Copy out again, unchanged, the line that contains "Click avatar on" and every line after it down to the last line of the data.

[[ Source data, beginning ]]

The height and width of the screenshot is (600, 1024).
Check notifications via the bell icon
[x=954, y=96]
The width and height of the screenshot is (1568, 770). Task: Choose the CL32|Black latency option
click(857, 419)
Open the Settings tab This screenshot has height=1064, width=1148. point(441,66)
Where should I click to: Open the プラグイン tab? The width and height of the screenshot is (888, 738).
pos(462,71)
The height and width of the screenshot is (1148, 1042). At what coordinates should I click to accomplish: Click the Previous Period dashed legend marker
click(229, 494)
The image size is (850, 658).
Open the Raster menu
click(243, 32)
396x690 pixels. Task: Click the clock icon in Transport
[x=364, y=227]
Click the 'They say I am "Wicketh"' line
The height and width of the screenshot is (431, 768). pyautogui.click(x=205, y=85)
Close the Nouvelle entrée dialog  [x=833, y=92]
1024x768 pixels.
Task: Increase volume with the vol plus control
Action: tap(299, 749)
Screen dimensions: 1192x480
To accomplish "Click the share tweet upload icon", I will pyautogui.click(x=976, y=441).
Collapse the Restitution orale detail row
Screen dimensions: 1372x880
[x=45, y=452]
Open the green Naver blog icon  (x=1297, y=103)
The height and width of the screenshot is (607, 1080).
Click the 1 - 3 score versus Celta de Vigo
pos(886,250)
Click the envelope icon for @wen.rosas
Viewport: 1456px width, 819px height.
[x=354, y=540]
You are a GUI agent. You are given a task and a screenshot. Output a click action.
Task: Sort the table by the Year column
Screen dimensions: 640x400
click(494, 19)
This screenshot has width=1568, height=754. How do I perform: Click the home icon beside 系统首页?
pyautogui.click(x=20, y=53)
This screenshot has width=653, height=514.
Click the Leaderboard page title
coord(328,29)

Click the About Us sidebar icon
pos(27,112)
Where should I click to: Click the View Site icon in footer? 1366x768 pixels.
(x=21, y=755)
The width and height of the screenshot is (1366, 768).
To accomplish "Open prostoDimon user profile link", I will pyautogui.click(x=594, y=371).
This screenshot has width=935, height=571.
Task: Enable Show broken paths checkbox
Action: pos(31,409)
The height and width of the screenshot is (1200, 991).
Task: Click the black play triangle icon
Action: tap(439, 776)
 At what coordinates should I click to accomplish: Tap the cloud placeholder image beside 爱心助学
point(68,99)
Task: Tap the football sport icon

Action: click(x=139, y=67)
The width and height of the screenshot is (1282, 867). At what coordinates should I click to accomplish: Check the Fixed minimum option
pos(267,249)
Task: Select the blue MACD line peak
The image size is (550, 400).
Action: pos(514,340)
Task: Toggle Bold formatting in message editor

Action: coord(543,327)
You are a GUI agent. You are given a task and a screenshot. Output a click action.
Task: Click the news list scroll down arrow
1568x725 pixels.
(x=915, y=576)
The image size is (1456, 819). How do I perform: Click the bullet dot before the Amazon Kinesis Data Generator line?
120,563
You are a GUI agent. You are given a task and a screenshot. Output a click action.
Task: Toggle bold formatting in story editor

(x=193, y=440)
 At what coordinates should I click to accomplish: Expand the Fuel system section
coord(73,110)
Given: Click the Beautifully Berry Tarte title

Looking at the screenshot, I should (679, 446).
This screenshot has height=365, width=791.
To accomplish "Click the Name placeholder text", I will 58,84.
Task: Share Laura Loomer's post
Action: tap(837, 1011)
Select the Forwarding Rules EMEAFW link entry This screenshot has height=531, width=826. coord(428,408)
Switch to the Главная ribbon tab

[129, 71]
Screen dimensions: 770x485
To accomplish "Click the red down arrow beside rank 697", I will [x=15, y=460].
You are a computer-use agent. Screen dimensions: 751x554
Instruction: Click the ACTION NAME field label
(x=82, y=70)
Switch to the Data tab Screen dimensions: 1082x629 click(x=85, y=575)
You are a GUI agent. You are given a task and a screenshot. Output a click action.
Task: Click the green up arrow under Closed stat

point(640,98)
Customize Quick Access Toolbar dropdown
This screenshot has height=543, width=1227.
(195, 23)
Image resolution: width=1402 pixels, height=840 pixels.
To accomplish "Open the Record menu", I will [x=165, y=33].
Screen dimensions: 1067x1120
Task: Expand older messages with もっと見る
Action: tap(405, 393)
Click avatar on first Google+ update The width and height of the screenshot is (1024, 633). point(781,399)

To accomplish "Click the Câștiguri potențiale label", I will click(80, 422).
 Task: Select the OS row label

[[ Source data, end ]]

__Response area__.
Click avatar on first Google+ update The width and height of the screenshot is (1024, 633). point(781,399)

To accomplish "Click the Câștiguri potențiale label", I will click(80, 422).
 Task: Select the OS row label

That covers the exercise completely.